### YOUR TASK
Report every line of the records that contains the word "value".

### INPUT RECORDS
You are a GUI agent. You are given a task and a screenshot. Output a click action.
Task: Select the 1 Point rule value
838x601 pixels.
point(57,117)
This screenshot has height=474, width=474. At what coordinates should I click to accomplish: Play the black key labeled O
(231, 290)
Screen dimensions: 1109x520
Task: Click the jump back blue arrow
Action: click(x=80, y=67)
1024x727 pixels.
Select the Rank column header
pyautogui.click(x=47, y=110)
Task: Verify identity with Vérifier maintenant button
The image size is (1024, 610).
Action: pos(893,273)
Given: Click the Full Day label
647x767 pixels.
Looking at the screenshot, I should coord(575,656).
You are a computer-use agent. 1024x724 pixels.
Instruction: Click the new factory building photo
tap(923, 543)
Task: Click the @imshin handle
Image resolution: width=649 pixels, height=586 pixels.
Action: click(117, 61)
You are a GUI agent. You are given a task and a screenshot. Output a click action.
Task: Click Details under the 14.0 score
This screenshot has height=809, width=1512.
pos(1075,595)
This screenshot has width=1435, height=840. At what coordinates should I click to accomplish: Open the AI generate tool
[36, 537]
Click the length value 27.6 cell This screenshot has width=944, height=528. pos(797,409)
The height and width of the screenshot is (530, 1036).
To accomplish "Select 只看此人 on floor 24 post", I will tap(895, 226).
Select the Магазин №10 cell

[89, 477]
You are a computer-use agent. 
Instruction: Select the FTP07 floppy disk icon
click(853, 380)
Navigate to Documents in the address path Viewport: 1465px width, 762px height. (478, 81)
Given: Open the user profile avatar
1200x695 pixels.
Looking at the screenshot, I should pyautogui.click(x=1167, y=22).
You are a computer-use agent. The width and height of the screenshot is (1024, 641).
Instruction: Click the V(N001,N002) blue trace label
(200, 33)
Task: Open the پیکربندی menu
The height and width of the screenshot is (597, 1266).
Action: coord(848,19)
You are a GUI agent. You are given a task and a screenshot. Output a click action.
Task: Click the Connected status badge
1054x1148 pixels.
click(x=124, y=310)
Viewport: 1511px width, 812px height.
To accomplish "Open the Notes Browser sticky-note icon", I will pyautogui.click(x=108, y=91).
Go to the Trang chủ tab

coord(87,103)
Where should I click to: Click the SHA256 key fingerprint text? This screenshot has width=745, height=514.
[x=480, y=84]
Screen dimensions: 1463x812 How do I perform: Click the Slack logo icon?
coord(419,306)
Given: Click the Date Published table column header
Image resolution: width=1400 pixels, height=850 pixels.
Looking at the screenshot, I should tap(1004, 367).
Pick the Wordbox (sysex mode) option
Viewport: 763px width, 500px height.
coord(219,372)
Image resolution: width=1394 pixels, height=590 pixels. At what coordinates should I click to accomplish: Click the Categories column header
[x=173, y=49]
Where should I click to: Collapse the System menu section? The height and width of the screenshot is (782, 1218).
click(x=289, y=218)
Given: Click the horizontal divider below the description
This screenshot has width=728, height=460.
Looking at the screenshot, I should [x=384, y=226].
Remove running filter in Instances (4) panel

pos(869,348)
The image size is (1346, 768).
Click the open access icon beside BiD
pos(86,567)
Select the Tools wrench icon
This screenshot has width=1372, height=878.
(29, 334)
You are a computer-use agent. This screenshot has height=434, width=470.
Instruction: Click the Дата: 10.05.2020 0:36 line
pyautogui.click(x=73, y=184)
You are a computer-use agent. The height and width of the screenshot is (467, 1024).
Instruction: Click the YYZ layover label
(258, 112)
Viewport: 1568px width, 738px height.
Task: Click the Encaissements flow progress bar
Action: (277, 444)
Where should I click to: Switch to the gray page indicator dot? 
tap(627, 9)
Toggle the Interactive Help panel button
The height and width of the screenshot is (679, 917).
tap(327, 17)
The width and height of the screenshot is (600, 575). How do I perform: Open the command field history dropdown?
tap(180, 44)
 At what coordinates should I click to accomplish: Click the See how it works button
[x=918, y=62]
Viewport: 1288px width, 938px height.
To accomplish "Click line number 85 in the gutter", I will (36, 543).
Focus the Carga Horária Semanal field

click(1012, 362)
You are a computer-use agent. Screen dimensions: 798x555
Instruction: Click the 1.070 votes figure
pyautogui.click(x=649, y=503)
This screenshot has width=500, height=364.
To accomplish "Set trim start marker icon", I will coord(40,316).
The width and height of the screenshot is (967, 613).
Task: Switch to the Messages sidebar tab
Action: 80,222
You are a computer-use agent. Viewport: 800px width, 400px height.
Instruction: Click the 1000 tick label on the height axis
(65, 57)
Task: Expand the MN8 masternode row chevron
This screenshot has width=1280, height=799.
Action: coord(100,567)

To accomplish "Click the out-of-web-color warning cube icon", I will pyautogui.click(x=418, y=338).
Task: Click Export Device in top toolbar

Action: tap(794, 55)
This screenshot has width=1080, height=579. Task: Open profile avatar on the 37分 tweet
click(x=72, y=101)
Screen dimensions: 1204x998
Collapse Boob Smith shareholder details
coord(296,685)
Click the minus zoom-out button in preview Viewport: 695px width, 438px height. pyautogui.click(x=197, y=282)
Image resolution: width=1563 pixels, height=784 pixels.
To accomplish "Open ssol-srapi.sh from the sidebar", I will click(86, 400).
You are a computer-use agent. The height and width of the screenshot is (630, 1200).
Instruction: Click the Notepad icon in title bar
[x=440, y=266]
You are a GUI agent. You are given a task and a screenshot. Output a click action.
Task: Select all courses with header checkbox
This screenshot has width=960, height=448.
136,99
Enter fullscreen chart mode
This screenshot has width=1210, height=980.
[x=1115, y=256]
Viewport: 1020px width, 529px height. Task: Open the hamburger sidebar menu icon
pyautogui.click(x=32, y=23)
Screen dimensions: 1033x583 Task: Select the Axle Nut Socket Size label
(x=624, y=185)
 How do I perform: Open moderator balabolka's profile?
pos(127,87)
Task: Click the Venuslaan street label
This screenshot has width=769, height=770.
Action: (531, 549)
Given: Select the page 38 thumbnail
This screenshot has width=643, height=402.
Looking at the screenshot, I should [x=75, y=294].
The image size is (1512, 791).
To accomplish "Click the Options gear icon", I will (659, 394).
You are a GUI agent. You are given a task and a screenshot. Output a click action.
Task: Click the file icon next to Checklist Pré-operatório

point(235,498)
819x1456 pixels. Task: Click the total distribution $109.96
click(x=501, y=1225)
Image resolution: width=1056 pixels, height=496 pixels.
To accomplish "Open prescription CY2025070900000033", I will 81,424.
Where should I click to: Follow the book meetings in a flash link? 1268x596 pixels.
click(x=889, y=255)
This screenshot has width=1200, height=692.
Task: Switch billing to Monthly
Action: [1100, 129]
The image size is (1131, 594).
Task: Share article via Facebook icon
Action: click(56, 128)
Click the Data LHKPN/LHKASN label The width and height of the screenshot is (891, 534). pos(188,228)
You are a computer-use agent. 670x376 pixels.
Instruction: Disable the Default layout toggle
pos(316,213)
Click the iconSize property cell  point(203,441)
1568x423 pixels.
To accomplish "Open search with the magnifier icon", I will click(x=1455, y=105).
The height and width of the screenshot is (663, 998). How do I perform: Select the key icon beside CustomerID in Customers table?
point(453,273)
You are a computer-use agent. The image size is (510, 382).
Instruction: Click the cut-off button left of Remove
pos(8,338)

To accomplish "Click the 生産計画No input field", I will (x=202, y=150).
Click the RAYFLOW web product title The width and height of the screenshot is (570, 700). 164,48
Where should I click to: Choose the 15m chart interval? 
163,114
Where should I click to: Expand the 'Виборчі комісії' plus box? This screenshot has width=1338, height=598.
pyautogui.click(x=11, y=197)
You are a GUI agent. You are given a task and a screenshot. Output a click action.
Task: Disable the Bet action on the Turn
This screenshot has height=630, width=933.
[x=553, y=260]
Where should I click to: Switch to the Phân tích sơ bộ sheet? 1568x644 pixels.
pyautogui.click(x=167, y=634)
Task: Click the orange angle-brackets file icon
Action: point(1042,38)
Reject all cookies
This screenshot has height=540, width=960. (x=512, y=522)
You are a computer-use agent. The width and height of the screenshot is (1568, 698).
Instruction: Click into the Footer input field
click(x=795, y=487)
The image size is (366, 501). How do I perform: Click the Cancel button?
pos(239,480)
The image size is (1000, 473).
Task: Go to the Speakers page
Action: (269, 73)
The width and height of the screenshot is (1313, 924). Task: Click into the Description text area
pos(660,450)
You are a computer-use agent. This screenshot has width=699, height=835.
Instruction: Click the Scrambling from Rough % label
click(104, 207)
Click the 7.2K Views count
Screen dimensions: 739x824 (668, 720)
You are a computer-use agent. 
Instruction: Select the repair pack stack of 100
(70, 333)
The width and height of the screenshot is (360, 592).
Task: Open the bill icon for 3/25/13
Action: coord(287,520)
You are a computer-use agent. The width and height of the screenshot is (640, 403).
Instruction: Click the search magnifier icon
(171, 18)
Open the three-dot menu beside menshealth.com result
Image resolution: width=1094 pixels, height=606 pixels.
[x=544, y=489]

### ANSWER FOR THE TASK
Task: Select the 1 Point rule value
Click the length value 27.6 cell This screenshot has width=944, height=528. pos(797,409)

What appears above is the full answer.